In general, it would help if each of the steps will be illustrated by some SIL example, so we can review the meaning of each step.

They should likely stay around. Removing them might require modification/regeneration of the existing code that might still use them.

What "existing code" you're referring to? Certainly we can safely delete the unused enums.

And. Same as above.

Again, we can safely remove unused code. Pullback function does not exist as a separate entity, it's an internal implementation detail. And if unused, could be dropped entirely.

[asl]

We discussed the intended optimization and its scope with @jkshtj. He will prepare a refined proposal.

[jkshtj]

@asl @BradLarson I've revised the proposal. I've rewritten it a gist here. Could you please take a look?

[asl]

Here are my comments:

Pre-optimization steps

You need also ensure that pullback is a private function. While this is always currently, but it's an implementation detail as of now.

Exit early if the VJP has already been optimized.

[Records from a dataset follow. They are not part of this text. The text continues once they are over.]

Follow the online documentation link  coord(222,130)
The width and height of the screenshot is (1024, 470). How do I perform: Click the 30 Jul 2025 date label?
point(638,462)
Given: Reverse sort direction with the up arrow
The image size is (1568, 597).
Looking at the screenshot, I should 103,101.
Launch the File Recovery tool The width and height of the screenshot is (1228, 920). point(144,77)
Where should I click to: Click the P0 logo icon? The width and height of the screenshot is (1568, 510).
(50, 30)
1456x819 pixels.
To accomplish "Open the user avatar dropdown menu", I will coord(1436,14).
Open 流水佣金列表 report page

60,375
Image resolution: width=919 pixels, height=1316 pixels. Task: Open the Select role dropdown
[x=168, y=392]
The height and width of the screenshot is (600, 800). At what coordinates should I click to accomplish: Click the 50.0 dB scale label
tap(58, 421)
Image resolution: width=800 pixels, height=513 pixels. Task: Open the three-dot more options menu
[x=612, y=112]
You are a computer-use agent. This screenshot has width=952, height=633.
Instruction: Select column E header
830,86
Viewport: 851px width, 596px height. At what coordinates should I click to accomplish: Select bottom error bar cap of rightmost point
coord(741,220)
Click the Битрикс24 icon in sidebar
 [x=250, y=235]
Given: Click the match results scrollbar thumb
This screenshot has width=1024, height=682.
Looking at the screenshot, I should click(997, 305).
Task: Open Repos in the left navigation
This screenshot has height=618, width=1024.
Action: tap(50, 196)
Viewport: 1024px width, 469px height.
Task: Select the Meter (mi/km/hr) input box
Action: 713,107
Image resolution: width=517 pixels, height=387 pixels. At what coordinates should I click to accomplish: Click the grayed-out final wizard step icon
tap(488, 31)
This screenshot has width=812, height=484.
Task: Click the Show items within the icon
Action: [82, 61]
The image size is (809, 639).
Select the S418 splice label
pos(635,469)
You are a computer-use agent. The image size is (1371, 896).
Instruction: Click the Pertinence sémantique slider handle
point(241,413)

How would you determine it?

trivial payloads.

Again, you need to define what trivial payload is.

Top-level closures - these are directly closed over by the returned pullback.

Isn't this case covered by the generic closure specialization transformation? Why would we need to reimplement it?

Generate specialized pullback and move code from VJP to it.

How would you handle various ownership-related things?

VJPs themselves should not have been inlined.

There is some contradiction here. This is all possible if all nested VJPs would be inlined into a top-level VJP. Otherwise you won't see these nested pullbacks (partial apply's).

Considering the above points, this pass should run after inlining into VJPs

You definitely need to restart pipeline after this transformation.